When you look back on the journal you will see how many times God worked in your life and all the prayers HE has answered for you.
If you forget one day to write in your journal ...its okay. It is your journal write as much you like....or pick up where you left off.

What season of life are you in?

Can you look back and see where and what God has brought you from?

When you are faced with trials and well just life....DON'T GIVE UP! Remember God has got your back!

A great way to encourage ourselves is to remember what the Lord has done for us. Nobody else can truly know how the Lord has provided for, blessed, cared for and delivered you than yourself! Focus your mind and heart on what the Lord has done for you. You will increase your faith and have more strength, joy and hope to continue living a better life.

Holding on....
Darlene

Thursday, July 10, 2008

July 10, 2008

Relationship

I’m not one of those Baptists who know the exact day and time and place of their salvation. I’ve always heard about Jesus from my grandmother or my aunt and uncle and other members of my family and I sincerely believed in my heart that Jesus Christ is the son of God and that He died for my sins so that I may have eternal life with Him.

I believed that when I had my 8th grade confirmation at a church in Nashville where I was the only girl NOT wearing a white dress (I didn’t know any better). I believed it all throughout high school and into college. I believed it when I walked the aisle at another altar call in Ft. Lauderdale while I was about 20 years old. I always wanted to go up to the altar because I just wasn’t sure if I was saved. If you don’t know for sure that you are saved then sometimes when preachers are giving altar calls you kind of question your salvation.

There’s no question now.

However, nothing in my life showed that I was a Christian. It took me years to realize that it not only takes believing and asking Jesus to come into your heart- it takes a relationship. I adore fellowship with my Savior. I adore reading the Word of God and being in Christian fellowship with my fellow brothers and sisters of Christ.

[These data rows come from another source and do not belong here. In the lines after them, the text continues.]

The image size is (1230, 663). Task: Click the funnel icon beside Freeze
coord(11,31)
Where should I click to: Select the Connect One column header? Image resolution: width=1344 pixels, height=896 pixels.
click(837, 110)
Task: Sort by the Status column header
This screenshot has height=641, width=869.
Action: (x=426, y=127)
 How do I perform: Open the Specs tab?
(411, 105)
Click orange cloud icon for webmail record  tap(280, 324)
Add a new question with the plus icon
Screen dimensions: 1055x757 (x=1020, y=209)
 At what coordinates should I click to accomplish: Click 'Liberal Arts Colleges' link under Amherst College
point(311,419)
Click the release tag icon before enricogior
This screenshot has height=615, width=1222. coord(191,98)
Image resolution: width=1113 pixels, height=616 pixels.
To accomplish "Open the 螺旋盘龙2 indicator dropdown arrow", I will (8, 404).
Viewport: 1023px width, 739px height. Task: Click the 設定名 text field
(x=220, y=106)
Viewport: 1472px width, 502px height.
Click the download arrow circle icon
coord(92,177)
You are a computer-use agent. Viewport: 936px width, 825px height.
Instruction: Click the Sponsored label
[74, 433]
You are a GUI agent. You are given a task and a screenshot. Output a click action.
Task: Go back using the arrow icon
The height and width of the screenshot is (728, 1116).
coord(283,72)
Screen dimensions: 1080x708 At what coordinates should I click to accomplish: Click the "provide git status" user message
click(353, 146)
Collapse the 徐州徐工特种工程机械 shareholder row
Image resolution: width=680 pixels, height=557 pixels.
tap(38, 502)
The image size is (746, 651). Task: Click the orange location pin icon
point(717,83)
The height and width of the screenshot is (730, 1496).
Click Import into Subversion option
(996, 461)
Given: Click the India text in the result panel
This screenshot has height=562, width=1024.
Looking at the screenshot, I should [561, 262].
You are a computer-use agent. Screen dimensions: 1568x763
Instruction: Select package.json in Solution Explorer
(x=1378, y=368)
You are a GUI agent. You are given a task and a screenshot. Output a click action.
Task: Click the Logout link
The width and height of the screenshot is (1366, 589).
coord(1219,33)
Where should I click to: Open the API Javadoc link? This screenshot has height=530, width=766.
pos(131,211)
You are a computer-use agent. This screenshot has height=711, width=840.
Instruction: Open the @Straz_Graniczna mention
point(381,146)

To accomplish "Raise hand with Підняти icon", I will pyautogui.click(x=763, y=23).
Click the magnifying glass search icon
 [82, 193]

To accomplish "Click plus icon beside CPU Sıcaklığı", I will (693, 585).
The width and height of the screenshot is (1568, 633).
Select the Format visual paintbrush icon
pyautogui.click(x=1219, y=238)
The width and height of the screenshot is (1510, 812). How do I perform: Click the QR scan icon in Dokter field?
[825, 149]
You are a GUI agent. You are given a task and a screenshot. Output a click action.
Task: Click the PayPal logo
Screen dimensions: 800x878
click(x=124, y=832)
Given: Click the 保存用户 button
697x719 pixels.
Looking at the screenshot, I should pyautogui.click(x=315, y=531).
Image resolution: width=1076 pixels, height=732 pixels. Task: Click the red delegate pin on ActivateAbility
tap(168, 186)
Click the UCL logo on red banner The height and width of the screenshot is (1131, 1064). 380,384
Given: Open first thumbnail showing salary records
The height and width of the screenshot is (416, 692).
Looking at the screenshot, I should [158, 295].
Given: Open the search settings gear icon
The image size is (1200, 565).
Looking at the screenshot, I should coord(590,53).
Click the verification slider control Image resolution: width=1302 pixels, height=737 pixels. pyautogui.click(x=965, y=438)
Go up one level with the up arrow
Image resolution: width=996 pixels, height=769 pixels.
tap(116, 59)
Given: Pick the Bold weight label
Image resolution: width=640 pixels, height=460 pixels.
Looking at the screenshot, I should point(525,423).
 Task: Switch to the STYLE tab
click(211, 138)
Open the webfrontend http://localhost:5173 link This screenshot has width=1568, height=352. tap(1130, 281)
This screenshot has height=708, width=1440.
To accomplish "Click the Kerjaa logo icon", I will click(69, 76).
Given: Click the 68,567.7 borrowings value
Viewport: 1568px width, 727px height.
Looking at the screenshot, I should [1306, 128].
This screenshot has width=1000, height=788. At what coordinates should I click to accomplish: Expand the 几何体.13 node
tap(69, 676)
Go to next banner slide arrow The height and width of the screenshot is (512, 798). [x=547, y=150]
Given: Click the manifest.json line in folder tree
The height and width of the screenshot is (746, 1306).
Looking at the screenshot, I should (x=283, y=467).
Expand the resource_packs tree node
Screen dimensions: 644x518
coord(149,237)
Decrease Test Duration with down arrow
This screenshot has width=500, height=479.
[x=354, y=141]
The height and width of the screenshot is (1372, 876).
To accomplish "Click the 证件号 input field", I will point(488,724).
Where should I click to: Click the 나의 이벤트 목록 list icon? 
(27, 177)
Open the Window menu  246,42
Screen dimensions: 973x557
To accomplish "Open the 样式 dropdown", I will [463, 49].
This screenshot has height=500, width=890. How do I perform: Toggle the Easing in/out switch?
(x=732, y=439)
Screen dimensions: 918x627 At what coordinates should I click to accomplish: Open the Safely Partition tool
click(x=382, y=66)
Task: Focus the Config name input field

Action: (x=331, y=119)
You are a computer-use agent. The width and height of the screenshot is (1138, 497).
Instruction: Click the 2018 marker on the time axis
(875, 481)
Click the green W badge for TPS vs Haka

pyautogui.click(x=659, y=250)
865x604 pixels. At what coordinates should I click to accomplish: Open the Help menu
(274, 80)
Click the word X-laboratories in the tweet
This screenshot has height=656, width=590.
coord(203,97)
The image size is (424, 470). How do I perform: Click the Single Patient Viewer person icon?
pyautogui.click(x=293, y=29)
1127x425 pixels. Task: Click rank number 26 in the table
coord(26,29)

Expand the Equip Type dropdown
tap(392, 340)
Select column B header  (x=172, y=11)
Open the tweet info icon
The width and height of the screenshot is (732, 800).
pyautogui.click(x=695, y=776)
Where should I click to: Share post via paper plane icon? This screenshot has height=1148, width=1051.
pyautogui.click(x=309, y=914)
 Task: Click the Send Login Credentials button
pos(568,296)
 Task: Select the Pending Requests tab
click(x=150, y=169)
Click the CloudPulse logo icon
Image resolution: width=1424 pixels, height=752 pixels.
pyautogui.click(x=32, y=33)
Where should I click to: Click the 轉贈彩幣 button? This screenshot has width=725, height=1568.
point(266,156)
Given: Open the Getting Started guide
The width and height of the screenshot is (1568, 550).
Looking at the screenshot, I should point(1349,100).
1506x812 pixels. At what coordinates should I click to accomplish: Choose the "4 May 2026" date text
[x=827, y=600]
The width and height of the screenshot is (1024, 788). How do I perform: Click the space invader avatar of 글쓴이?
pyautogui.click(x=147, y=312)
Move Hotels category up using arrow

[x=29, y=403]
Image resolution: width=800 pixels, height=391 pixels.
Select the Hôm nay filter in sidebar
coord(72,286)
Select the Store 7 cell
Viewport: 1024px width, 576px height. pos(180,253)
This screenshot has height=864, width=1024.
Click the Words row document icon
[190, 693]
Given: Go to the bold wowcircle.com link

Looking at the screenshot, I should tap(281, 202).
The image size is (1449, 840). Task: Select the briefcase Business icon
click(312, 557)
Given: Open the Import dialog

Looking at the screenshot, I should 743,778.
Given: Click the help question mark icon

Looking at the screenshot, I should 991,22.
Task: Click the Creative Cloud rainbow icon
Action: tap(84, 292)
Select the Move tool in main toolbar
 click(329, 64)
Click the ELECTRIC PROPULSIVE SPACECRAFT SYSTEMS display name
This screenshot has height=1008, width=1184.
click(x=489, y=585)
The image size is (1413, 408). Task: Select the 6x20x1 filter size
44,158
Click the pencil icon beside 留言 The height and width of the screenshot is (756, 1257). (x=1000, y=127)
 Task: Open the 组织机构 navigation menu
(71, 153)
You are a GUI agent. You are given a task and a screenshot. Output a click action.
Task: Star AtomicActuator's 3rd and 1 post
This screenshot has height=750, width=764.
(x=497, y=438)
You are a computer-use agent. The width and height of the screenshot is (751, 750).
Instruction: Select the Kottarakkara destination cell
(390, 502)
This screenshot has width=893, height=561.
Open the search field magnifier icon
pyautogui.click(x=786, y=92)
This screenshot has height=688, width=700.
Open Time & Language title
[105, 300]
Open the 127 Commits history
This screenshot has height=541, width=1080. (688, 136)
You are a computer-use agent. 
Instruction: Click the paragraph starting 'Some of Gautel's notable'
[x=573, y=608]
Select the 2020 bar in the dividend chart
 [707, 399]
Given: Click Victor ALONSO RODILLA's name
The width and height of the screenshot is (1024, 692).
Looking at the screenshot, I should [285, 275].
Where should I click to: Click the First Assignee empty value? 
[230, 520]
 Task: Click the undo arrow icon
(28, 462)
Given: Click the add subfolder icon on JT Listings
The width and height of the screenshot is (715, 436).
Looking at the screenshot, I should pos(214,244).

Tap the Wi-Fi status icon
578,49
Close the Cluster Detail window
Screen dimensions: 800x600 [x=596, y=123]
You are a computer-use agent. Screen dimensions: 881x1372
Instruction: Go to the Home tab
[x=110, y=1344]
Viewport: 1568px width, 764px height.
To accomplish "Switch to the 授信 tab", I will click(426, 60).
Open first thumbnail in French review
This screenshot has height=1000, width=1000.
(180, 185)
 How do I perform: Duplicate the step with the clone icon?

Why did it take so long to realize that that’s all I needed?

I am sad that I’ve missed out on that relationship for the last 26 or so years. A relationship- but not just any relationship- it’s the most important relationship of all. More important than the relationship with my husband or my children. I firmly believe that if your relationship with God is where it should be, everything else falls in place.

Oh, the pain I could have been spared had I known Jesus in my childhood and longed to follow Him as I do now. I can’t get enough of Him now. My favorite time of day is when I can sit alone and read His word and speak to Him and listen. That’s an important part of the relationship too- not just to ask and ask and ask but to listen. I want to be silent and be still and know for certain that God is leading me in my life. I’m working on that.

I knew when I got married that I needed to have the kind of family that goes to church and takes their kids to all the church events and it took me a few years into marriage to just grasp that concept- to have that lightbulb turned on.

DUH- my Savior wants a relationship with ME.

He longs for it as I do. He longs for me even though he knows my past, my present, my future. He knows my heart and He loves me anyway.

Oh how precious.

Thank you God for turning that light bulb on (even though it took 30 years). Now I just look forward to that sweet fellowship with God for the rest of my life.